As I’m sure I have mentioned before, I have an older brother. Le Brother is literally one of my bestest friends. I love him with all my heart! Or should I say loved…I loved him until this afternoon.
I’ve written a post about Le Brother before, but I made it password protected. It was from my first days of writing a blog when I thought no one would read anything I wrote so it’s very detailed and personal. I’ll have to write a new one soon 🙂
Or maybe not, since I have notified him I am in the search of a new brother. All because of this conversation.

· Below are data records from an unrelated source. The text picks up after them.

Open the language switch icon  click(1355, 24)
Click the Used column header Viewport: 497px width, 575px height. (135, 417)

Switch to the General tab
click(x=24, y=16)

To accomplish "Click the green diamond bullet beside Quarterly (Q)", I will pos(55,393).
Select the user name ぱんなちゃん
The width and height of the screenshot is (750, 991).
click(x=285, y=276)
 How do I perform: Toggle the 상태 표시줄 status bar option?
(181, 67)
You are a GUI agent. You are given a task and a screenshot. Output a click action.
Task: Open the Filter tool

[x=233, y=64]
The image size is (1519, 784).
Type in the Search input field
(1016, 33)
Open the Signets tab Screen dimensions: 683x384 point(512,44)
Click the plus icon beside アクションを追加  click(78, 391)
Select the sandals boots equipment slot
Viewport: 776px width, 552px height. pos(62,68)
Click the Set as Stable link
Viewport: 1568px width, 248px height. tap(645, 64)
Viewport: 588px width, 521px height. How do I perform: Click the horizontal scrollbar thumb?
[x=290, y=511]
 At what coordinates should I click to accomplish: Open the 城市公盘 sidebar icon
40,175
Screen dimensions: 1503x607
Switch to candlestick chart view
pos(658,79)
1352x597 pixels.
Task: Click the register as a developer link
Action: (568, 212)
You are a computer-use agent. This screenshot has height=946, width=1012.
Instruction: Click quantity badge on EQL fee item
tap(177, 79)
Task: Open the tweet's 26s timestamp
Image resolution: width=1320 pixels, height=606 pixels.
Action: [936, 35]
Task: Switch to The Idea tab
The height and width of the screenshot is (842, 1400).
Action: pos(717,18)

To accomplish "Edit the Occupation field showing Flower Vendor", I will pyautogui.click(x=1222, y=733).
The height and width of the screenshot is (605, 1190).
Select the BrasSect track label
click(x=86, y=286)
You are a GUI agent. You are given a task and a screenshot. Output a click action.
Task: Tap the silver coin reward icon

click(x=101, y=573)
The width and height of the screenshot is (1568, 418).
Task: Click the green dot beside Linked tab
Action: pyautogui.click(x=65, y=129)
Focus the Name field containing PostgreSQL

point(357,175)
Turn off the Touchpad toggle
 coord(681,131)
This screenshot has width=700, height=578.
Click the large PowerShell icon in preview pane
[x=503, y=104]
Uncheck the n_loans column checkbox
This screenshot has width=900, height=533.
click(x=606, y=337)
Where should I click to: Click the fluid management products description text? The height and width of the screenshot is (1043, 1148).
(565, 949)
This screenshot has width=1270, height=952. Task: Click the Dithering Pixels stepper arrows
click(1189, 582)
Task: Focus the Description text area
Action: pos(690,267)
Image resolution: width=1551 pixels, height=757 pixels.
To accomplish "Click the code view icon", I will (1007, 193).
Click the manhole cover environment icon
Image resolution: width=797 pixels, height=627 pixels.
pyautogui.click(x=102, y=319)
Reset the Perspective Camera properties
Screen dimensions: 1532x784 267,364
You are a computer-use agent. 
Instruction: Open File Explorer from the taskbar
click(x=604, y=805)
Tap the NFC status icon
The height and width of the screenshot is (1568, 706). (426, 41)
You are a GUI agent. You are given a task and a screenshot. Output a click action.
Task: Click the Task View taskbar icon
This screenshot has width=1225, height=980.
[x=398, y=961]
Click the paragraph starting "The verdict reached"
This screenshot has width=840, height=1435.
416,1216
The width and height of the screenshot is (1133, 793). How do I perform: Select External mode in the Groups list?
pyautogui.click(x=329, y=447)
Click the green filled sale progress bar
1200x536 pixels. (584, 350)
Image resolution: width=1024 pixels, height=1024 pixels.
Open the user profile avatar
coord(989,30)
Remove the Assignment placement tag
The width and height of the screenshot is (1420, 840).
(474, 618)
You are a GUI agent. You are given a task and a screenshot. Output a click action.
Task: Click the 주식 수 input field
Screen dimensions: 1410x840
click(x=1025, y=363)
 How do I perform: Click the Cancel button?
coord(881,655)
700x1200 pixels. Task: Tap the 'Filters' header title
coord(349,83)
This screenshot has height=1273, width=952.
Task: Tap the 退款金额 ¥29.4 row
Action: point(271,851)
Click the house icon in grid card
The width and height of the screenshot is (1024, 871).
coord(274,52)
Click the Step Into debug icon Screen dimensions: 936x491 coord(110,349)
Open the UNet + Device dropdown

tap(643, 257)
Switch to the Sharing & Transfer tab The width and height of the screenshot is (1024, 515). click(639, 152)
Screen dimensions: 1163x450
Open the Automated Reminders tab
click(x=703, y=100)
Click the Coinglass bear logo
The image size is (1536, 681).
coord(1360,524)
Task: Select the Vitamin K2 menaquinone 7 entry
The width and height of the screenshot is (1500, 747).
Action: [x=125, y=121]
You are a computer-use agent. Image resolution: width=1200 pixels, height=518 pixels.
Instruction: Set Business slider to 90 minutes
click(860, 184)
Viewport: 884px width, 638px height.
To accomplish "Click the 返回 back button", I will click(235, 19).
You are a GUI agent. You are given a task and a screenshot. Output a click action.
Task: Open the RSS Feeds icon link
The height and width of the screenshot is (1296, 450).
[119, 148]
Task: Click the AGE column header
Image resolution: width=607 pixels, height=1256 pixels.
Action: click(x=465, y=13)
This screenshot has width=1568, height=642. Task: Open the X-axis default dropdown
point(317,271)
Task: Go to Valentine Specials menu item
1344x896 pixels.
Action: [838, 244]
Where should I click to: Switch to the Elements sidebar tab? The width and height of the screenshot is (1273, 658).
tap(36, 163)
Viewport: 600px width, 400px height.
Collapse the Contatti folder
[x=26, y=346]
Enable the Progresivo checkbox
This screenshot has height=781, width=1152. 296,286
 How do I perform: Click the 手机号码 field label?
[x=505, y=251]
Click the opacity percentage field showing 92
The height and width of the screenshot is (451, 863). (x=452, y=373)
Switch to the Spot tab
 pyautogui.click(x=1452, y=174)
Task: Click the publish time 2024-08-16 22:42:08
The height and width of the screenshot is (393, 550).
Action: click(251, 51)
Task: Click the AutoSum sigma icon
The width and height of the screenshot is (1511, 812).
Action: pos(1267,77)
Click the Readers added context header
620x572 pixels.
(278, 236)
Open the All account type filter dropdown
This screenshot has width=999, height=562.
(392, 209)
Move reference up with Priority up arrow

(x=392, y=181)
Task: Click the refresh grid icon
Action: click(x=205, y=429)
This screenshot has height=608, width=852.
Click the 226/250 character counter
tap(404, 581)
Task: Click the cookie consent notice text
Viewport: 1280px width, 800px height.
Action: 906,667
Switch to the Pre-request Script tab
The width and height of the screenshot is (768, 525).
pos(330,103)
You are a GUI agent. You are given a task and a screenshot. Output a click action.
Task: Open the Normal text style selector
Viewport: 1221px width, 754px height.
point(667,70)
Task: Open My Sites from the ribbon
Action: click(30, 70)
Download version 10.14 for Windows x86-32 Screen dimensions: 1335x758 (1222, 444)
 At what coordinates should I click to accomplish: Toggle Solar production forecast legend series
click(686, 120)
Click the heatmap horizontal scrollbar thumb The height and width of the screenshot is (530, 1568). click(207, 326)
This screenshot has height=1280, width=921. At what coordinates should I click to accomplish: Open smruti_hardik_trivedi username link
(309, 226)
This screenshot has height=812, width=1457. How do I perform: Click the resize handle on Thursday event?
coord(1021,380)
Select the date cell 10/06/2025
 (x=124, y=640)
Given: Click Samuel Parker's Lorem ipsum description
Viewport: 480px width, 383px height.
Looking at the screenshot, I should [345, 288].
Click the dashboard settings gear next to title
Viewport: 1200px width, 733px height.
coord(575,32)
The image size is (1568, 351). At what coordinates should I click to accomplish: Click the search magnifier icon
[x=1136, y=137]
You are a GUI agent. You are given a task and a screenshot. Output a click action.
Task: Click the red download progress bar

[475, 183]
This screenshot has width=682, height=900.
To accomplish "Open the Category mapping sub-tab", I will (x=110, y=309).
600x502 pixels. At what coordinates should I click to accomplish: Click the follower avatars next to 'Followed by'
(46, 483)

He is blue and I am pink (obviously!) I didn’t change any of the wording, just took out our names – but I did inform him it would be posted haha.
oooo sounds nice!! hehe although ice level is where it’s at! on the corner
lol fine i guess….did I tell you I watched game 1 of the 1972 summit series?! OOOO IT WAS SO GOOD
ew – don’t speak that to me
And just now, I sent him this:
just so you know: our conversation earlier is going on my blog. I am asking for a new big brother since we can’t be friends any more since you actually like the Habs. WHAT KIND OF RIDICULOUS PERSON LIKES THE HABS!!! you can like ANY TEAM just not the red wings or habs! GAH LE BROTHER! why do you make me need a new brother?! I actually like you dude lol
So there ya have it. He is officially disowned unless he comes to his senses, and I am in the market for a new big brother.
- be born in any year before 1987
- be my best friend
- be willing to talk to me about anything and offer crappy advice
- tell me that I’m being irrational just like mom and be prepared for me to yell at you
- be willing to handle all my crazy silly ways
- buy me birthday presents on my birthday (Le Brother doesn’t actually do this, but since I’m upgrading…)
- Like any hockey team EXCEPT the habs and the red wings
- Let me stay at your house when I’m on vacation
- take me to museums, have silly conversations about everything there and try to stop me from touching things that say “do not touch” (or just look out for security depending on the situation)
- be sarcastic and sassy on the same level, or more so, than the original Le Brother
- answer any and all of my questions about things, even if googling the answer would have been easier and faster. You are allowed to tell me that each and every time, but don’t expect it to change me.
For now that will do. I’ll have more qualifications during the interview stage. Please bring along 3 brotherly references, at least one that I can contract on the phone.